Record excerpts:
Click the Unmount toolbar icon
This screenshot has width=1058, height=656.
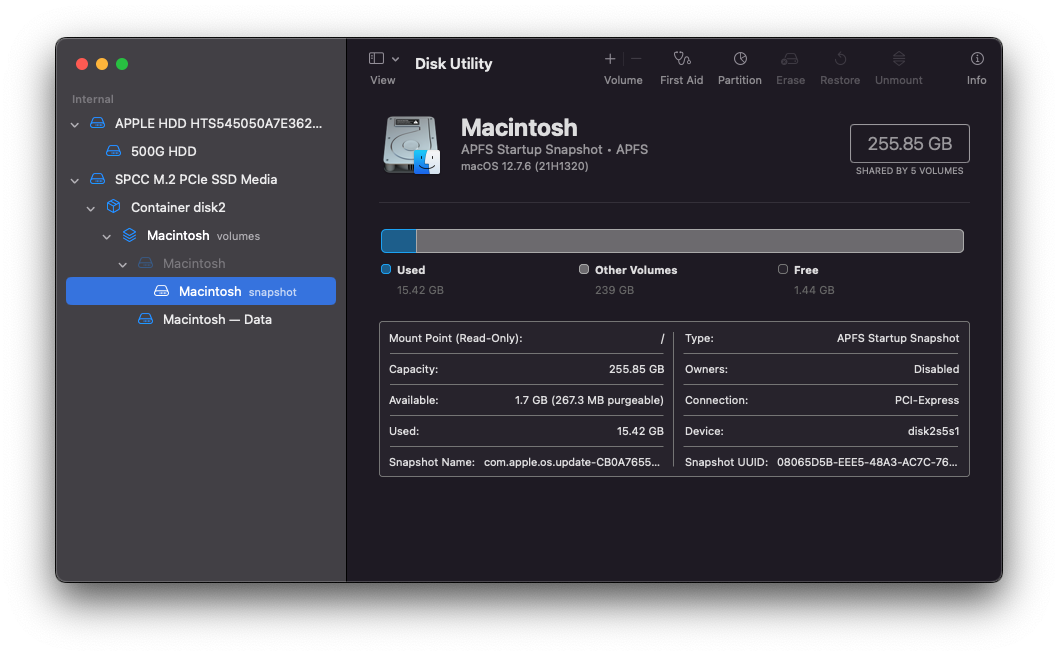(898, 59)
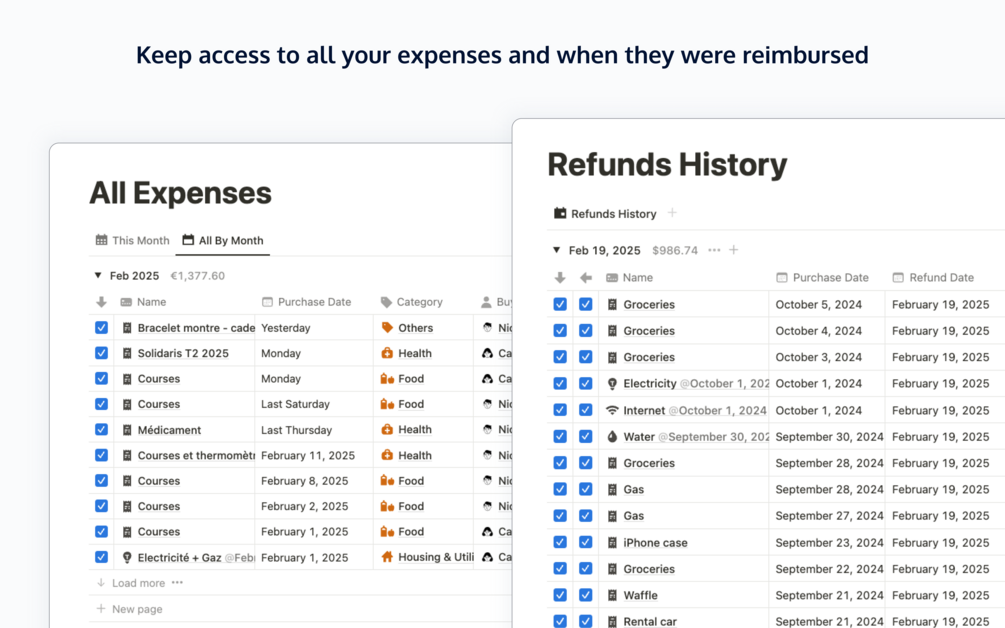Click the medical kit icon beside Solidaris Health
This screenshot has height=628, width=1005.
click(x=387, y=353)
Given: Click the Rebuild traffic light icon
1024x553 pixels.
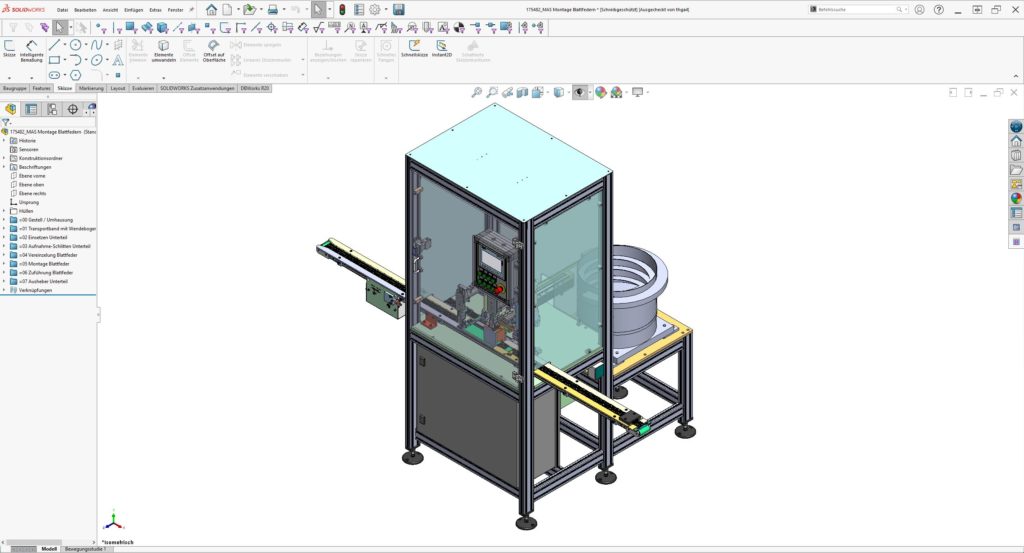Looking at the screenshot, I should pos(342,10).
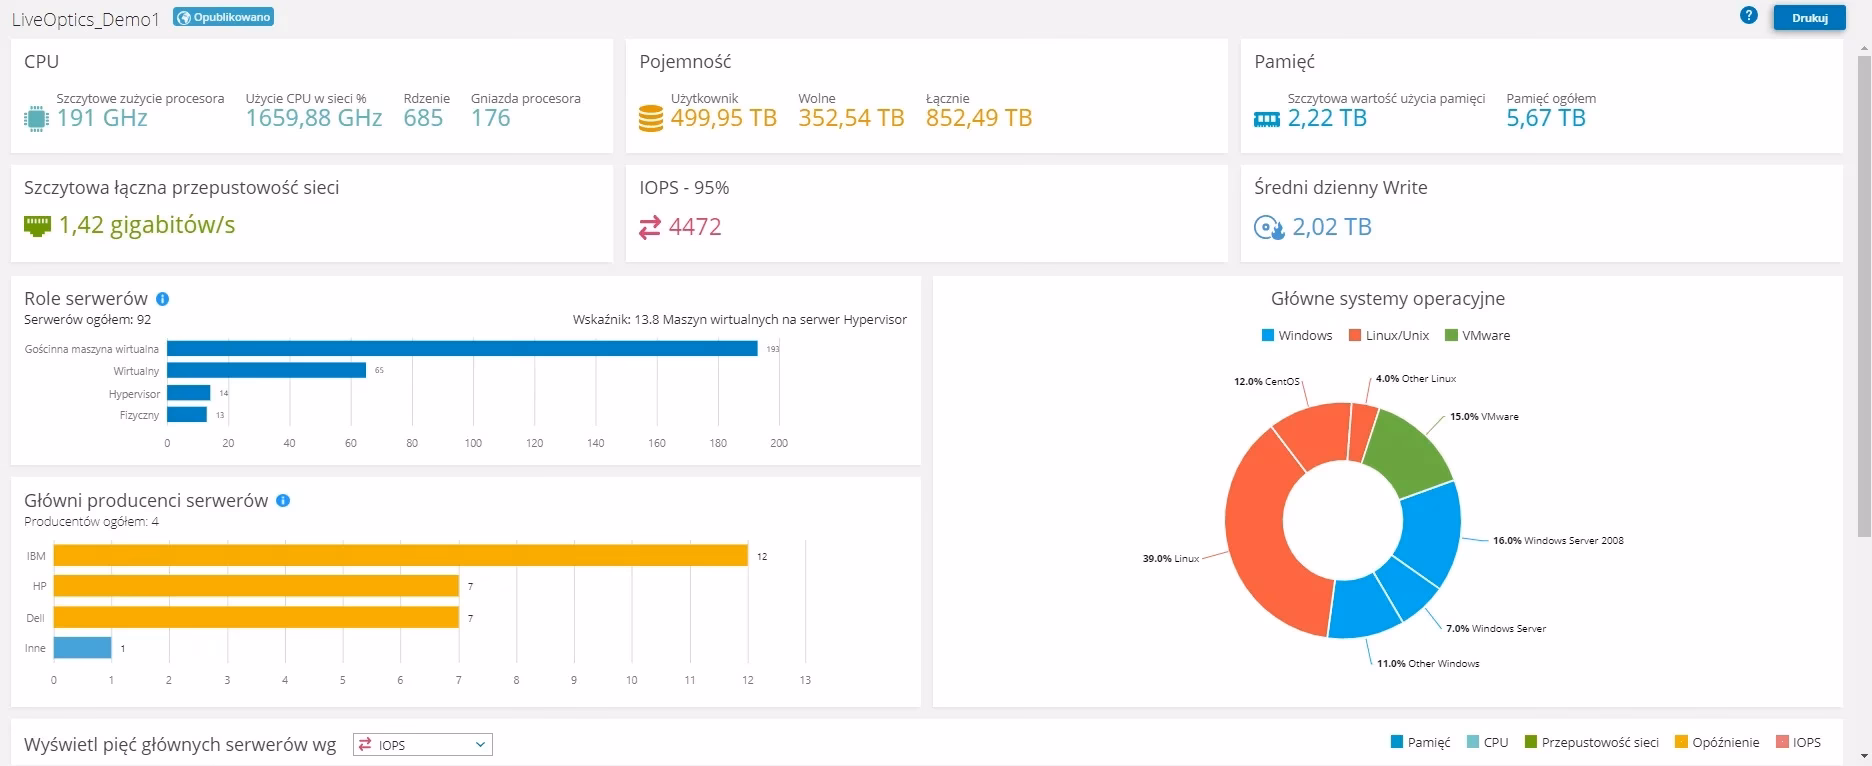This screenshot has height=766, width=1872.
Task: Click the IOPS arrows icon
Action: coord(650,228)
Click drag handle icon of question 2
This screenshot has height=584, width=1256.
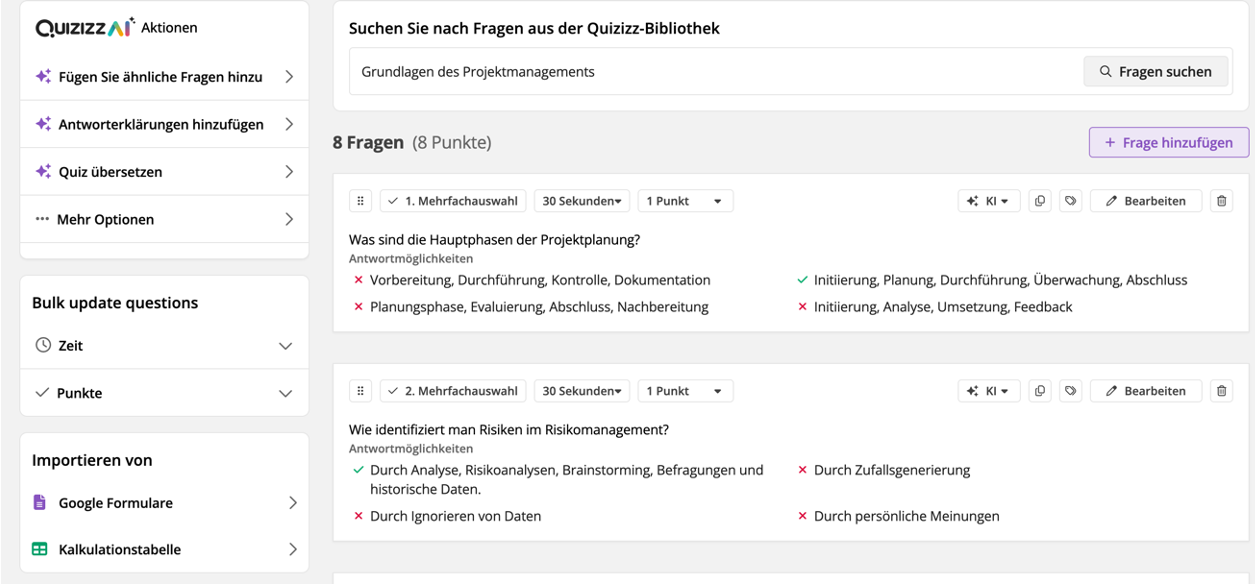point(361,391)
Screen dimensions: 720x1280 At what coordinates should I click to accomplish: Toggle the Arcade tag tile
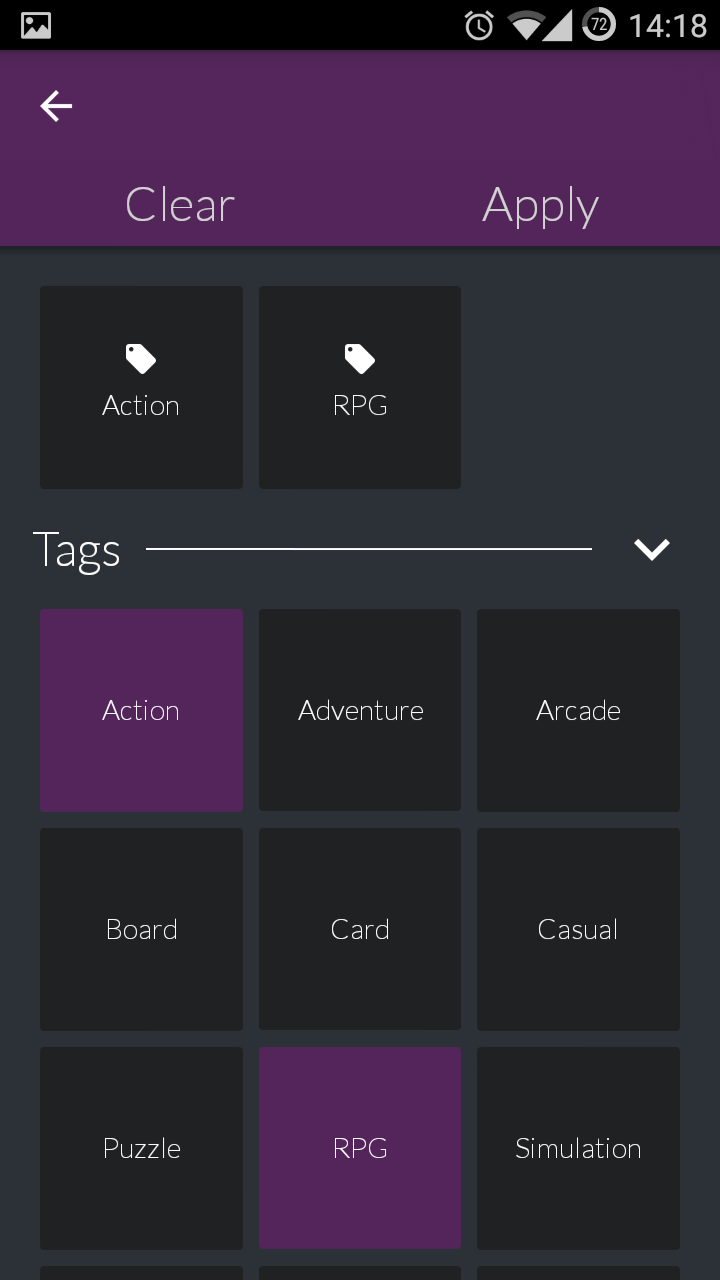click(x=578, y=710)
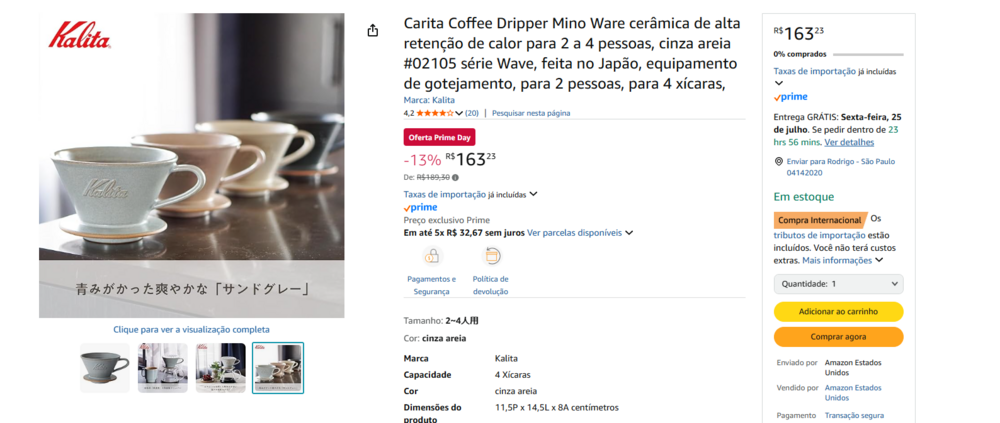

Exercise objective:
Your task is to reproduce exactly the lines from the start of the data above through the line containing "Click drag handle icon of question 2", leaving every picture out.

Expected answer:
Click the Unmount toolbar icon
This screenshot has width=1058, height=656.
(898, 59)
Click the medical kit icon beside Solidaris Health
This screenshot has height=628, width=1005.
click(x=387, y=353)
Given: Click the Rebuild traffic light icon
1024x553 pixels.
Looking at the screenshot, I should pos(342,10).
This screenshot has height=766, width=1872.
Task: Click the IOPS arrows icon
Action: coord(650,228)
Click drag handle icon of question 2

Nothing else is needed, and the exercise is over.